The project will explore how emerging web 2.0 technologies and existing computer communications technologies can be combined to allow students to carry out sophisticated practical laboratory assignments online.
Aims & Objectives
The broad aim of the Ratatat project is to create an online learning environment that allows vocational and work-based postgraduate learners to remotely access and carry out sophisticated practical laboratory exercises that satisfy rigorous academic requirements and standards.

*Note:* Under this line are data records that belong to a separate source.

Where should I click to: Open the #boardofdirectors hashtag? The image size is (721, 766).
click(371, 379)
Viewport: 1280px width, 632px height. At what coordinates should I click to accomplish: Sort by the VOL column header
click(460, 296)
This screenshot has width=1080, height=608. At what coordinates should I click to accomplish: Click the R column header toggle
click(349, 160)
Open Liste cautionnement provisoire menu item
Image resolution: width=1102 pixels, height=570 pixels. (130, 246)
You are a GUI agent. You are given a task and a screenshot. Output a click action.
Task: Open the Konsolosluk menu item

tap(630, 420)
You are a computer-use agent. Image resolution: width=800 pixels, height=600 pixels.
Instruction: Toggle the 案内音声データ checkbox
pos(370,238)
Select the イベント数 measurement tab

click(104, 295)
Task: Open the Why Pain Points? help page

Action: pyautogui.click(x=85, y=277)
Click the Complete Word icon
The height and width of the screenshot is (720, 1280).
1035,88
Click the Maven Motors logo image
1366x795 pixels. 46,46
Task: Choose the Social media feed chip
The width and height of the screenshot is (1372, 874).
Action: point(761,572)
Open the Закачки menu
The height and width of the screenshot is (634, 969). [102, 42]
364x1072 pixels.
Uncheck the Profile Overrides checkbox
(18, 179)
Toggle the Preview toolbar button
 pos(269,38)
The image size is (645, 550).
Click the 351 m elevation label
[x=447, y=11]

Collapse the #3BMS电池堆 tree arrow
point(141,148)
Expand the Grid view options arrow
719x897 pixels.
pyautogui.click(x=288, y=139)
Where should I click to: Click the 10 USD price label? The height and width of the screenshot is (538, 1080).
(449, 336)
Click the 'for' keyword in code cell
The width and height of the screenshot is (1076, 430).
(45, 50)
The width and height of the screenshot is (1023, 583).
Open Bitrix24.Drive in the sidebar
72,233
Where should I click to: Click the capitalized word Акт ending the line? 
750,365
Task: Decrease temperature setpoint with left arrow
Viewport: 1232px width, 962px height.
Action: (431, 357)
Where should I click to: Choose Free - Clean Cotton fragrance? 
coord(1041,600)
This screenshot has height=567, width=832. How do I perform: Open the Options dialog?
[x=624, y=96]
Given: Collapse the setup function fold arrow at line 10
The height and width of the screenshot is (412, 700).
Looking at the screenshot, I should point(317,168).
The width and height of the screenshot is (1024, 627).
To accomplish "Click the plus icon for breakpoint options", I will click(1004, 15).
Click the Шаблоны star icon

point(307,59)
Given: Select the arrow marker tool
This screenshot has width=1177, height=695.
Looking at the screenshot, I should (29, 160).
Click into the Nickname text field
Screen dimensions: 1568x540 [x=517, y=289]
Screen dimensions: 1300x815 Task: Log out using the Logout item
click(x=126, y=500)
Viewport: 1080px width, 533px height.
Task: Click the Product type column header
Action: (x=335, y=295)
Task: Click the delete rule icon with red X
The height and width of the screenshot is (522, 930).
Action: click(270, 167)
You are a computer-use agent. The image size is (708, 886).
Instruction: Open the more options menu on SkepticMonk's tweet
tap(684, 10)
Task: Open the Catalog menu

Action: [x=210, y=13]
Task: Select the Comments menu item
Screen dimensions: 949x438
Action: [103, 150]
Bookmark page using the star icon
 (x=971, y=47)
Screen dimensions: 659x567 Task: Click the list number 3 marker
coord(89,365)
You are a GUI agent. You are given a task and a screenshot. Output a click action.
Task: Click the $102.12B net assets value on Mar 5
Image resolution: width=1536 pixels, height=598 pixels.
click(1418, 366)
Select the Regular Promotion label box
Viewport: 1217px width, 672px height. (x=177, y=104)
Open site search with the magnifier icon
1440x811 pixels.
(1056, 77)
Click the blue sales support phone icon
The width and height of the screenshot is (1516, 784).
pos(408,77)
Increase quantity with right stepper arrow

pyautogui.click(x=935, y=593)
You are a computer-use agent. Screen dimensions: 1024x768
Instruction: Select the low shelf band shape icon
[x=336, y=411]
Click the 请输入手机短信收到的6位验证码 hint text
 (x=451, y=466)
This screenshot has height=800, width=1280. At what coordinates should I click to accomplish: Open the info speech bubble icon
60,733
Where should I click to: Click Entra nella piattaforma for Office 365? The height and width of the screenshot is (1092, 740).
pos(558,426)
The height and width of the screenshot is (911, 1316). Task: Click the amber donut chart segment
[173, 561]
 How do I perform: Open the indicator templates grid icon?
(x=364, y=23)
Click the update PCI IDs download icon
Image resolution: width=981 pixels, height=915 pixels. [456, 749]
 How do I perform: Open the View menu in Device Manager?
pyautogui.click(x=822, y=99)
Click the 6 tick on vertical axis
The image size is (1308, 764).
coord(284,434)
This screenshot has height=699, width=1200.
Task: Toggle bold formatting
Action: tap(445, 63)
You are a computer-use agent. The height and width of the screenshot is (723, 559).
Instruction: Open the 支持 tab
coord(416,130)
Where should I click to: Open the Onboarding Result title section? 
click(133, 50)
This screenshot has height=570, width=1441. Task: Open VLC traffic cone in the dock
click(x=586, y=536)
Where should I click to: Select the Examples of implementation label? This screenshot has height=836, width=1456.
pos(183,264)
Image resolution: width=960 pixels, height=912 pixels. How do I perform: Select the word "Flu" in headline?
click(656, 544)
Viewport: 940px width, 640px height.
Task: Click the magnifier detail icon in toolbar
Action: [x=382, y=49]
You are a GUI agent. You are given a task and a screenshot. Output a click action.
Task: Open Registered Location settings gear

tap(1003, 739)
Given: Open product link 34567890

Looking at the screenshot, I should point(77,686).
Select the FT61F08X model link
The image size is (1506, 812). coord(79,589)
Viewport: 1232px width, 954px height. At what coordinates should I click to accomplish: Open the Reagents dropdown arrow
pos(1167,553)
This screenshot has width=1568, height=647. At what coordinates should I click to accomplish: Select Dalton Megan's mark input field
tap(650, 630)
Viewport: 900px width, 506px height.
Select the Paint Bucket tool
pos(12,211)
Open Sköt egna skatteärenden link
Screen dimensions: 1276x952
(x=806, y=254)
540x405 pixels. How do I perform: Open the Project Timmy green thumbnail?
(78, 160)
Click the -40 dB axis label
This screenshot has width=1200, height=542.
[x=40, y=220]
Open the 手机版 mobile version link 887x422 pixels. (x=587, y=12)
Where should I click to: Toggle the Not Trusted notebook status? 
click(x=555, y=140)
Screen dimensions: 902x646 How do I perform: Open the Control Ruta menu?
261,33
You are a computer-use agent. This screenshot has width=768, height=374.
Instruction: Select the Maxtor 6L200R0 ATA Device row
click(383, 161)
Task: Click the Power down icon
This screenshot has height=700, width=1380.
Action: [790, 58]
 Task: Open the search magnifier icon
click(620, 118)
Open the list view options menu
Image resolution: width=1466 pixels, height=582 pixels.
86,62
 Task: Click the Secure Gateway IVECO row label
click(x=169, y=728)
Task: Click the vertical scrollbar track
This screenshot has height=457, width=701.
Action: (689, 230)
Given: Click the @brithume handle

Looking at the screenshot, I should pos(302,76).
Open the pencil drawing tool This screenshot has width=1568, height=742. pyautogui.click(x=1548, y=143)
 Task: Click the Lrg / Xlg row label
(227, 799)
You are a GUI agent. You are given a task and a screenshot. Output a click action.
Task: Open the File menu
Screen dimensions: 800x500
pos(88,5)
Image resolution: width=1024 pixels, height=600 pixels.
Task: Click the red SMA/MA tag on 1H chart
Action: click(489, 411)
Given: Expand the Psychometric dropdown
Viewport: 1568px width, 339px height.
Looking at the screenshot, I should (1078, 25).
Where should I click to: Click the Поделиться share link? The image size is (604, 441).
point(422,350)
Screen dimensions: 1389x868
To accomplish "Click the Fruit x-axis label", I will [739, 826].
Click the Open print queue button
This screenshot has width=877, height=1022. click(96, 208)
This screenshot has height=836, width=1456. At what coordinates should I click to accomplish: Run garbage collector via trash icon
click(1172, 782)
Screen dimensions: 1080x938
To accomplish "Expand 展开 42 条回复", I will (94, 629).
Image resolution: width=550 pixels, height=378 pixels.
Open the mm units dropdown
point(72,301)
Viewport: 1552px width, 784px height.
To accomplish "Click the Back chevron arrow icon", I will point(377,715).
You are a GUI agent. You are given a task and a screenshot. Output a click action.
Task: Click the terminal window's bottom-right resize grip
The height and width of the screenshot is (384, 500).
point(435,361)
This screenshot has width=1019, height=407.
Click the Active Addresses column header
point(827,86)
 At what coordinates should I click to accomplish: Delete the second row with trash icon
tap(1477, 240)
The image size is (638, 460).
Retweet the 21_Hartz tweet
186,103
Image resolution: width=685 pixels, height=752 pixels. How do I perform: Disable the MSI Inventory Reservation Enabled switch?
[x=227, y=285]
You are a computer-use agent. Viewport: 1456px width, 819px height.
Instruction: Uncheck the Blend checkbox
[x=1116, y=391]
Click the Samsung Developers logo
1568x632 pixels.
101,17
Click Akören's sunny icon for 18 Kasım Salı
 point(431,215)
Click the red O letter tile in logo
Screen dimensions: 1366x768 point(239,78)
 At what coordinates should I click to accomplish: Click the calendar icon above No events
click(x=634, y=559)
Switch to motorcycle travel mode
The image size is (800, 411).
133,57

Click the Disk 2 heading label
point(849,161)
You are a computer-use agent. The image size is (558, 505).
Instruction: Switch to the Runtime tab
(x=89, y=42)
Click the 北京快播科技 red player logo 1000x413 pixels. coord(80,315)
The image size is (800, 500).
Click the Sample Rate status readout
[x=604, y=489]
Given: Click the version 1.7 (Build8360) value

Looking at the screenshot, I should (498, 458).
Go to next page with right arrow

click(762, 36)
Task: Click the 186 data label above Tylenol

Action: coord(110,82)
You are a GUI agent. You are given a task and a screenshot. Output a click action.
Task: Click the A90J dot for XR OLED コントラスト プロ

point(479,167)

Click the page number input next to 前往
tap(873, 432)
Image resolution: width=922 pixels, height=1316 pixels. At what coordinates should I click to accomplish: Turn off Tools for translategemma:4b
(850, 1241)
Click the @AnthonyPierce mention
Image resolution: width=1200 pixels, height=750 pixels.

The project objectives are to:
- enable learners to gain remote desktop access to laboratory based NDT equipment and carry out a range of practical exercises
- provide real time online video and sound services for learners to interact with tutor and technician support when carrying out remote practical exercises
- create an online learning environment that integrates the remote desktop access and video and sound functionality with a range of learner support services
- test and evaluate the online systems through the delivery of four practical exercises as part of the SMU MSc in NDT&E
- disseminate the outcomes of the project and provide evidence based information for other groups looking to implement remote practical learning activities
Overall Approach
The project will explore the possibility of allowing students following the NDT MSc course at SMU to complete practical laboratory sessions remotely online.
The remote learners will access the same laboratory equipment used by the full-time and part-time campus-based MSc students and will carry out the same practical exercises and complete the same assignments. An equivalent level of tutor and laboratory technician support will be provided at the time the distance learners are carrying out their testing and evaluation.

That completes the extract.